Well, diolch yn fawr, Llywydd. Those are all important points. This Government opposes the UK Government's importation of techniques from the United States to suppress voting amongst populations who it thinks who may not be supportive of their political party. We opposed the restrictions on judicial review, which I see the UK Government has revived again, and we oppose the measures that they intend to introduce to limit people's ability to carry out legitimate protest. So, I agree with all the points that the Member made there.

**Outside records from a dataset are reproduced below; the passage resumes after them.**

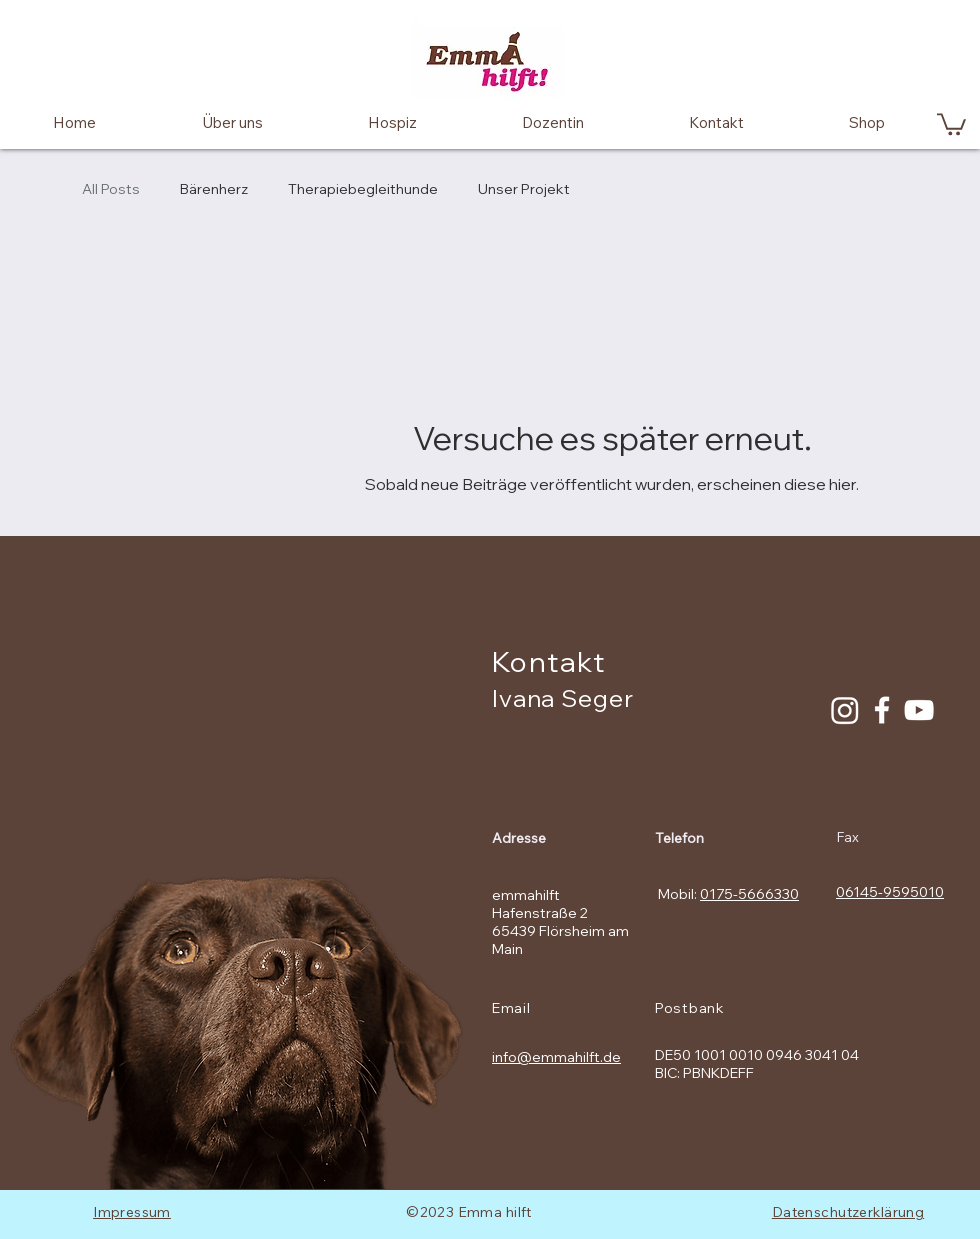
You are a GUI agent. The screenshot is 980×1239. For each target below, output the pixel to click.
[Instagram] (845, 710)
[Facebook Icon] (882, 710)
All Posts (111, 189)
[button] (951, 123)
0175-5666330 (749, 894)
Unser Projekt (524, 189)
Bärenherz (214, 189)
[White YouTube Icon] (919, 710)
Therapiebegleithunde (363, 189)
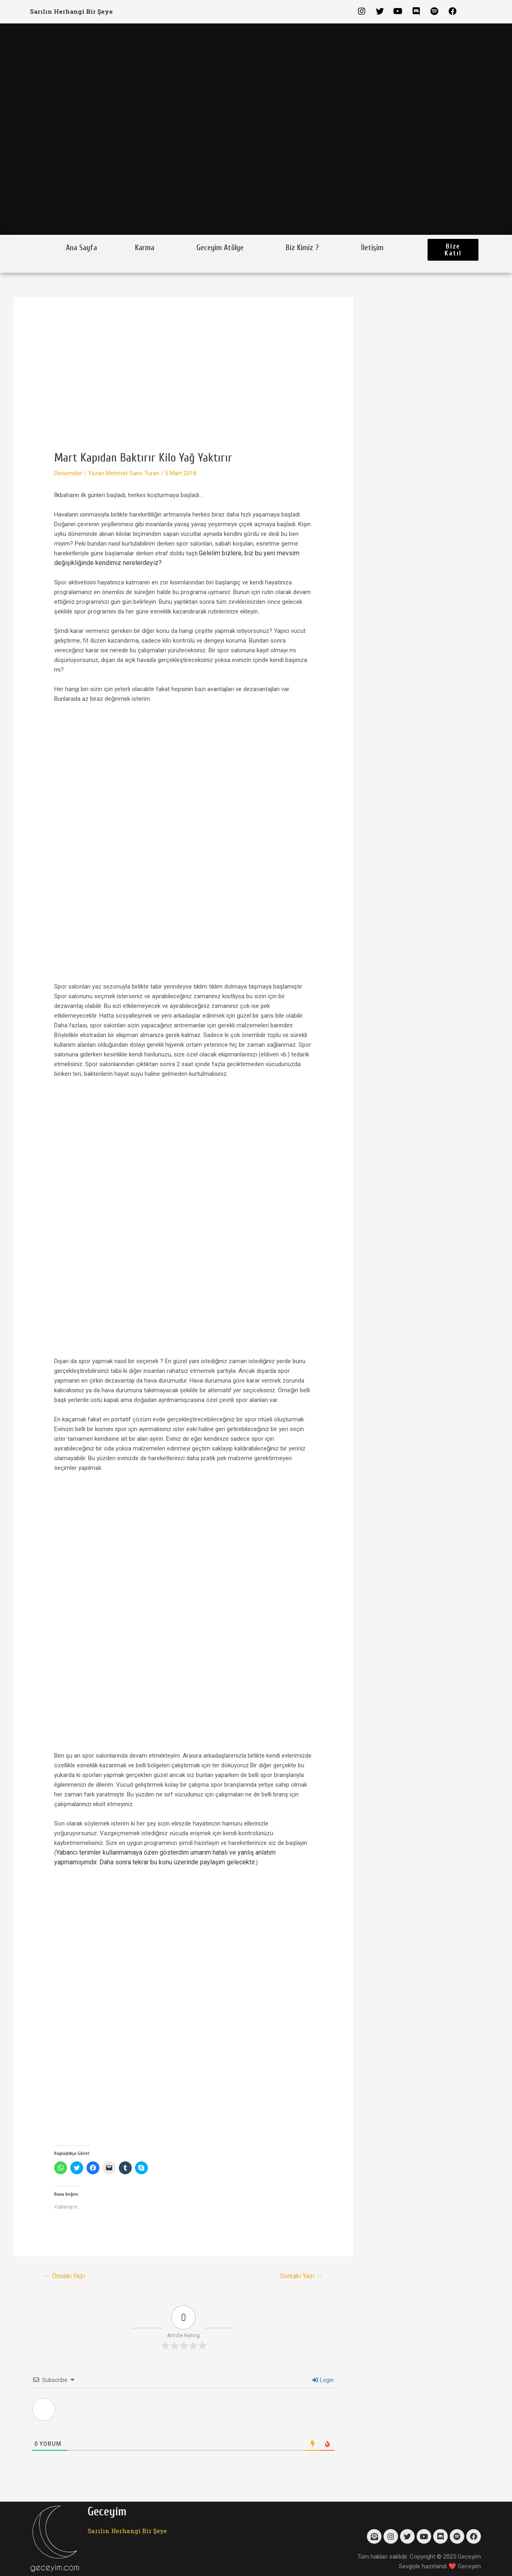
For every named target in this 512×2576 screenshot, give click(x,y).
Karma (144, 247)
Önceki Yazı (64, 2276)
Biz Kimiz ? (302, 247)
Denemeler (68, 473)
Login (323, 2380)
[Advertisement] (183, 390)
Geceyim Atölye (220, 247)
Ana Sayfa (81, 247)
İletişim (372, 247)
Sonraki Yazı (301, 2276)
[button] (453, 250)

The inter-governmental review isn't perfect, but it is a significant advance on where we have been up until now. One of the most significant advances, and this was one of the areas that the Welsh Government and Welsh civil servants led on, as part of the review, is in the introduction of that independent dispute avoidance, and then resolution, mechanism. It's been entirely unsatisfactory that, when a devolved government attempted to raise a dispute within the arrangements of the Joint Ministerial Committee, it was the UK Government alone who could, first of all, decide whether the dispute was admissible—so, it dealt with some disputes simply by saying it didn't recognise there was a dispute—and then, even if it was admissible, it turned out to be the judge and the jury and the court of appeal and all the other things that you'd expect in relation to a dispute. That is now on a very different basis. Not, as the Member said, entrenched in statute, but there for everybody to see, and with a very significant political penalty for a government that tried, having signed up to the agreement, then to ride roughshod through it. So, parties of very different political persuasion—the Conservative Party in London, the SNP in Scotland, Sinn Fein and the DUP in Northern Ireland, and the Labour Government in Wales—we're all signed up to the review, and we certainly will approach it in the spirit of doing everything we can to make sure that we all now live up to the new ways that that review has agreed.